▶ **Excerpted records**
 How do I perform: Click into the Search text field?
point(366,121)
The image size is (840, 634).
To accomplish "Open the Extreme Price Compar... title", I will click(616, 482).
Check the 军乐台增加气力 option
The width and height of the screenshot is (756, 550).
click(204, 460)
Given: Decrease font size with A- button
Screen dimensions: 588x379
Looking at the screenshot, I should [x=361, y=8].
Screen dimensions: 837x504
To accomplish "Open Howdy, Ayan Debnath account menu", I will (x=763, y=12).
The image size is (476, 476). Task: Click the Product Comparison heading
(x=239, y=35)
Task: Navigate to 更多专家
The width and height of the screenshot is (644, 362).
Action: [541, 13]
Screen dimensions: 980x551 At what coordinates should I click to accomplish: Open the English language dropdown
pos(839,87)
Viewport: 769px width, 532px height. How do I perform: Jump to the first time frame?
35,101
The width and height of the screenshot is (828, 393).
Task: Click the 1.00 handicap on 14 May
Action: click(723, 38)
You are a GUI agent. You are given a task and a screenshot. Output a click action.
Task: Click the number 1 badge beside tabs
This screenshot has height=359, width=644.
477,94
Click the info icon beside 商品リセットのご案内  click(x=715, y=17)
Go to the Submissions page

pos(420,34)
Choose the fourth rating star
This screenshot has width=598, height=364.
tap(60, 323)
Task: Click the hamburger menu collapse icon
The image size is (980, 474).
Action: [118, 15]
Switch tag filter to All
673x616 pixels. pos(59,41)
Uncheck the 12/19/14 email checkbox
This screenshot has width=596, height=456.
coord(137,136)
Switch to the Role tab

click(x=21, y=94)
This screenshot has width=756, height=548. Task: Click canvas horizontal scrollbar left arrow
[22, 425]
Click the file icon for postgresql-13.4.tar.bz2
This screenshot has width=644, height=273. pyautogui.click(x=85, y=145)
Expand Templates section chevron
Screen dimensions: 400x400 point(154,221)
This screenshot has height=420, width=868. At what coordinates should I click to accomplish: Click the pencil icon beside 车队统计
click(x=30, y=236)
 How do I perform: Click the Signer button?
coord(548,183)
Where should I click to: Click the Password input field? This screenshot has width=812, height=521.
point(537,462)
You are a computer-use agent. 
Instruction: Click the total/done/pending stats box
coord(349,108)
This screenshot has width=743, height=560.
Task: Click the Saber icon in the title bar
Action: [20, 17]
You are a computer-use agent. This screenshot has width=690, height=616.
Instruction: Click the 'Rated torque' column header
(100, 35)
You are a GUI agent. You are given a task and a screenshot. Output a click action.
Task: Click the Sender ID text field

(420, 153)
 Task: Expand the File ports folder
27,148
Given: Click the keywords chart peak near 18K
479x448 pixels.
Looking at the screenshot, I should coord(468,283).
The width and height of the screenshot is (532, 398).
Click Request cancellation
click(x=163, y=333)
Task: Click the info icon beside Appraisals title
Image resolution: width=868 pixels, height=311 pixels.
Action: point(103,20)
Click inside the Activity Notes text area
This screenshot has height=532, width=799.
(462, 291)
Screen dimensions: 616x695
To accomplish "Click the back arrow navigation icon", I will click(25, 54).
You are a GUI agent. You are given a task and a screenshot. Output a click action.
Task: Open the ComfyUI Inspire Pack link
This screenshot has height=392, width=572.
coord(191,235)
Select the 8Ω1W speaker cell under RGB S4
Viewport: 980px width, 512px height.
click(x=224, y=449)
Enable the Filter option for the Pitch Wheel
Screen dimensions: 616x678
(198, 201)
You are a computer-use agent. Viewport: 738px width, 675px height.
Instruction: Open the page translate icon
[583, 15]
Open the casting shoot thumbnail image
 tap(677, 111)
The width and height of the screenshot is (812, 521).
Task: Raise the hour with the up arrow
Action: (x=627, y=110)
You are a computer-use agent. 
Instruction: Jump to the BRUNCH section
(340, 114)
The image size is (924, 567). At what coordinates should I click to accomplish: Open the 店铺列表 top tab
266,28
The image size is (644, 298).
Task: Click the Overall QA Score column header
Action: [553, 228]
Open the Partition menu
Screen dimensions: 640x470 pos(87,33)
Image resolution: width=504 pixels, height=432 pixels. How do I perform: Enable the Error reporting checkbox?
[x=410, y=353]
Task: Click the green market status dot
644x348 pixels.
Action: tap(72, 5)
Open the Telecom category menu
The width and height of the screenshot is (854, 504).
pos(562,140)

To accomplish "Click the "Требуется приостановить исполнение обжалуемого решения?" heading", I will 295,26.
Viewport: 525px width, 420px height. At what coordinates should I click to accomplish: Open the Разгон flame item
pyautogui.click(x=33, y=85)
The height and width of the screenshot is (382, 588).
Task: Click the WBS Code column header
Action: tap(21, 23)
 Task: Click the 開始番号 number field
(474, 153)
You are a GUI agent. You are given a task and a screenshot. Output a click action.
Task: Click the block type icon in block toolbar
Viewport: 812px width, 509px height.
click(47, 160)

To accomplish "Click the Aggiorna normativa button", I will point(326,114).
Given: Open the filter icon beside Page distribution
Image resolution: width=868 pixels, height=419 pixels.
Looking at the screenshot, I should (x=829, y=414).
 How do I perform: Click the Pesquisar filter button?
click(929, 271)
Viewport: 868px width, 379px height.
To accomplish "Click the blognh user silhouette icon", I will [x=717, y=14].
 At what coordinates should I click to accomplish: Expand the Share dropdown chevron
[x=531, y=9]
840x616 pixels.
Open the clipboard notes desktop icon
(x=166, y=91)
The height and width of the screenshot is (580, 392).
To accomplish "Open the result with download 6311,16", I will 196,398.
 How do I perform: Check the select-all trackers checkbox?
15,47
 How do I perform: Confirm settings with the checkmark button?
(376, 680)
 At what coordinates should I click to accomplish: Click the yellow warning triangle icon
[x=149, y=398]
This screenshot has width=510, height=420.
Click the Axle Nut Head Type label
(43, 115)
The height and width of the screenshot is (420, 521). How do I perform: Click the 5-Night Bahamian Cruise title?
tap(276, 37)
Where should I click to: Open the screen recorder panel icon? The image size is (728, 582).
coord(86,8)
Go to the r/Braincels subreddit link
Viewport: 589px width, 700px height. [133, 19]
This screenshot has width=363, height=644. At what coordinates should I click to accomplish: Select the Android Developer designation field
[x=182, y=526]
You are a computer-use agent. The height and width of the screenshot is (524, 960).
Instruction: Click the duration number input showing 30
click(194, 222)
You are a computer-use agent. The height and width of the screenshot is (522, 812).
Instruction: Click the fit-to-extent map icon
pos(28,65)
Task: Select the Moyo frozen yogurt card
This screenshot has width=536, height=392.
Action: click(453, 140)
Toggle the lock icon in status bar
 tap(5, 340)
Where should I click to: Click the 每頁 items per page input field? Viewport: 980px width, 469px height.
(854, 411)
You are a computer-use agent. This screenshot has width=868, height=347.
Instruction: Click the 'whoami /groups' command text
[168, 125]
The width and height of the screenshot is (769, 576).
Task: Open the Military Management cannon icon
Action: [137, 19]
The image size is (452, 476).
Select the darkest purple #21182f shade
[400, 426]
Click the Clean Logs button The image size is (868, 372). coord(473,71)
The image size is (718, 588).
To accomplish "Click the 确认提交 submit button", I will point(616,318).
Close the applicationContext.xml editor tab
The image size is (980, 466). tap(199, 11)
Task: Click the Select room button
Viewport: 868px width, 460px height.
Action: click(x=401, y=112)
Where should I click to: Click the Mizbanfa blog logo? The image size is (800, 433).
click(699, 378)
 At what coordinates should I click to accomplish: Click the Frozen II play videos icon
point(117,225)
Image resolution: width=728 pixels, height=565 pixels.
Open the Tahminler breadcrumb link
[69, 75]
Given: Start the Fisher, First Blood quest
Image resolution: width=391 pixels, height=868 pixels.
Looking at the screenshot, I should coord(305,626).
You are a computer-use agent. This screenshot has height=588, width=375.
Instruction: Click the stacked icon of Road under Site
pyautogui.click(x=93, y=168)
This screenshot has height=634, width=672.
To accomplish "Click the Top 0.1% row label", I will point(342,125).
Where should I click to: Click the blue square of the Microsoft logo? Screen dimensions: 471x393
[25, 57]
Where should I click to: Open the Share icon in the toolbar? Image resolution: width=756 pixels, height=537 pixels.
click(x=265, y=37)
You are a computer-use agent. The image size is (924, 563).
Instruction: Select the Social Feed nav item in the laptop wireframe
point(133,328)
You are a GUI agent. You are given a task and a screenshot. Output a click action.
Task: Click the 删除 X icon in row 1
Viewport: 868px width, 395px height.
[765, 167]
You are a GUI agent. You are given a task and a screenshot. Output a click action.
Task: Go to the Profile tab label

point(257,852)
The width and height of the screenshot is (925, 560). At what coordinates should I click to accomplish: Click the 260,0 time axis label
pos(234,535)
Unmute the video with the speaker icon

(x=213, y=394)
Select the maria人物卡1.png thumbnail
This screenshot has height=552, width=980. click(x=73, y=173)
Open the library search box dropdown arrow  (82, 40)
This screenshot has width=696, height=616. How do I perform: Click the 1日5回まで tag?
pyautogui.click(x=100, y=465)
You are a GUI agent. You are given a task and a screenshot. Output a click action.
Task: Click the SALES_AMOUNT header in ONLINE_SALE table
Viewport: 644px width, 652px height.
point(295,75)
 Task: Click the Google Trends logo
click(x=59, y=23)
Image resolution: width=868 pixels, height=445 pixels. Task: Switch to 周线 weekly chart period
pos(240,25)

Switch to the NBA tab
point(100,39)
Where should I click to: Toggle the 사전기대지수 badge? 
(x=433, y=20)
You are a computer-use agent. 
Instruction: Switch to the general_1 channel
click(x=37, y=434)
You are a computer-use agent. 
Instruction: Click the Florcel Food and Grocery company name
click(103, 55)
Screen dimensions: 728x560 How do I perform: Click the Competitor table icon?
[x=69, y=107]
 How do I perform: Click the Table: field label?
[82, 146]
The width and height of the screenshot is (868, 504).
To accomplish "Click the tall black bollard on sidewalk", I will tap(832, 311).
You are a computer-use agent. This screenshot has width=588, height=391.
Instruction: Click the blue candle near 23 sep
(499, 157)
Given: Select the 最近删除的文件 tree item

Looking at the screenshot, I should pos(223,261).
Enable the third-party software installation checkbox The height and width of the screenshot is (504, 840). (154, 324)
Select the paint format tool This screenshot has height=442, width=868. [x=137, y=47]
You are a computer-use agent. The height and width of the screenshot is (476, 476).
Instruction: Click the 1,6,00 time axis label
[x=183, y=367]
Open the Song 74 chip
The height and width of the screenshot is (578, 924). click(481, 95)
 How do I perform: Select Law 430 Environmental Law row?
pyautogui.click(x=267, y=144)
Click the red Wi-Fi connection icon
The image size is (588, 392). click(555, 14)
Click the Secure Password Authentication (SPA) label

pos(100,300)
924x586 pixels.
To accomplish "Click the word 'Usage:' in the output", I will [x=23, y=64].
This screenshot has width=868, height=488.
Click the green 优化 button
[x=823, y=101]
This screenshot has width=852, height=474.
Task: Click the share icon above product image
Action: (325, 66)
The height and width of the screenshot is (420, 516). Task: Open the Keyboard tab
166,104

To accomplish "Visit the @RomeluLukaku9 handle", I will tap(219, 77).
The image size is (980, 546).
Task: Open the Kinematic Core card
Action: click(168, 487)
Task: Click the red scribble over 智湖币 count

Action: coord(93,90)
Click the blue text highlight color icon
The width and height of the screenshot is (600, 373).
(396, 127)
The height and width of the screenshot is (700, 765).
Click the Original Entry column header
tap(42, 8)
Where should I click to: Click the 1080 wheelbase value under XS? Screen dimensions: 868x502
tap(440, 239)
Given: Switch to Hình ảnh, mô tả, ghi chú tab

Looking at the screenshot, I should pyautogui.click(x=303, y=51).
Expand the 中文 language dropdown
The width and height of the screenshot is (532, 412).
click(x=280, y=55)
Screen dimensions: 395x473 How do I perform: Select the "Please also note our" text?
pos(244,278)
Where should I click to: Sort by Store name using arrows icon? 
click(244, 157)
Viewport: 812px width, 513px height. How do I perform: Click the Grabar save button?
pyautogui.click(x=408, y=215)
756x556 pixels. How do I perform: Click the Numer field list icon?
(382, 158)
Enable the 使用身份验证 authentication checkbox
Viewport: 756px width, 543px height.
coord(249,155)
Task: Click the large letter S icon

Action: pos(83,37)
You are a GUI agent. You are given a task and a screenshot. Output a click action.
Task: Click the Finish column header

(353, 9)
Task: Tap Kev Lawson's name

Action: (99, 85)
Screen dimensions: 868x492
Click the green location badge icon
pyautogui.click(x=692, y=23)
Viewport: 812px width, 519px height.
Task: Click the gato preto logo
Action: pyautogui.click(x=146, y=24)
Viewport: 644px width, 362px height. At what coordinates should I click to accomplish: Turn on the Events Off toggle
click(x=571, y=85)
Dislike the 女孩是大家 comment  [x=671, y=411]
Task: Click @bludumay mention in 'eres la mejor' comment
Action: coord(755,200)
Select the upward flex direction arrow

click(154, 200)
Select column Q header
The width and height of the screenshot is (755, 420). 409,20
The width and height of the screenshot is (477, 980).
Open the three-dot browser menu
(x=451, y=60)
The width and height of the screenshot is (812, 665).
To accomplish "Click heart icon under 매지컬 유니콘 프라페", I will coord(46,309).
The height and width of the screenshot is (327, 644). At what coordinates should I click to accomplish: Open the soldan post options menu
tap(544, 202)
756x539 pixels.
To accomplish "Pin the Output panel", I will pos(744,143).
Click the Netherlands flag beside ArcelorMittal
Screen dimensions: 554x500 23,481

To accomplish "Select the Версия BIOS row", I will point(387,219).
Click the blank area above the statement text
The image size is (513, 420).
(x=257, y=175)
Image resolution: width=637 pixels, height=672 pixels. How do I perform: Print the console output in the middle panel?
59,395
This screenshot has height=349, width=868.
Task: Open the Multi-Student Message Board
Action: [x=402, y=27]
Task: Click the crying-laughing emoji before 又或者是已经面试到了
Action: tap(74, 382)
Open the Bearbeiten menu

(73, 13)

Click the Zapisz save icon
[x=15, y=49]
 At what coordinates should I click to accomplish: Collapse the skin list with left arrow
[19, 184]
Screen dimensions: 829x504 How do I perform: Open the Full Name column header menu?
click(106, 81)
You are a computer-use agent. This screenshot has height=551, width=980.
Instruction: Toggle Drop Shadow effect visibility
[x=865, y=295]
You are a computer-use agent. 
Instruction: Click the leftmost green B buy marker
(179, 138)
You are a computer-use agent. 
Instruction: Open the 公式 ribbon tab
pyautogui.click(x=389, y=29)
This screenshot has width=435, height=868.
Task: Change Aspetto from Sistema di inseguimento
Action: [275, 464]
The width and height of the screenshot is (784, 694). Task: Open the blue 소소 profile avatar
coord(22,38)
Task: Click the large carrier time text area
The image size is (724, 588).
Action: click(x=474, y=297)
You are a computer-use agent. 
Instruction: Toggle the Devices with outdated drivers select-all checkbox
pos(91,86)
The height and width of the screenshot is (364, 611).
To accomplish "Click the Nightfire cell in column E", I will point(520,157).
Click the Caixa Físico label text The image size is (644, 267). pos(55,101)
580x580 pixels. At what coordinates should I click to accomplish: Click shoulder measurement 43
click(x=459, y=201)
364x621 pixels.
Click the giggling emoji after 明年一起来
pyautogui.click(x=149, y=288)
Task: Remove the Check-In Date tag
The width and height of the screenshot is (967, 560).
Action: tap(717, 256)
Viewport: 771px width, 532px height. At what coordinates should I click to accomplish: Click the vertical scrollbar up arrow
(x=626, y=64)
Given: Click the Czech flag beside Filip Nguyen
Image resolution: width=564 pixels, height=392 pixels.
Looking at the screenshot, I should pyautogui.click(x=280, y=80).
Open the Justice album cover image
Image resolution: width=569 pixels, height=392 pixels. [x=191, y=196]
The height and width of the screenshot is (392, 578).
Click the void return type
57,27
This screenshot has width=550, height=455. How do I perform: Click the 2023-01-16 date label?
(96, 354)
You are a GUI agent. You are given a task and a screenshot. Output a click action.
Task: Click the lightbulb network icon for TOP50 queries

▶ **Task description**
The answer must hold only the lines from the first line of the data through the line bearing "Screen dimensions: 837x504", returned exactly.

▶ **Answer to this exercise**
 How do I perform: Click into the Search text field?
point(366,121)
The image size is (840, 634).
To accomplish "Open the Extreme Price Compar... title", I will click(616, 482).
Check the 军乐台增加气力 option
The width and height of the screenshot is (756, 550).
click(204, 460)
Given: Decrease font size with A- button
Screen dimensions: 588x379
Looking at the screenshot, I should [x=361, y=8].
Screen dimensions: 837x504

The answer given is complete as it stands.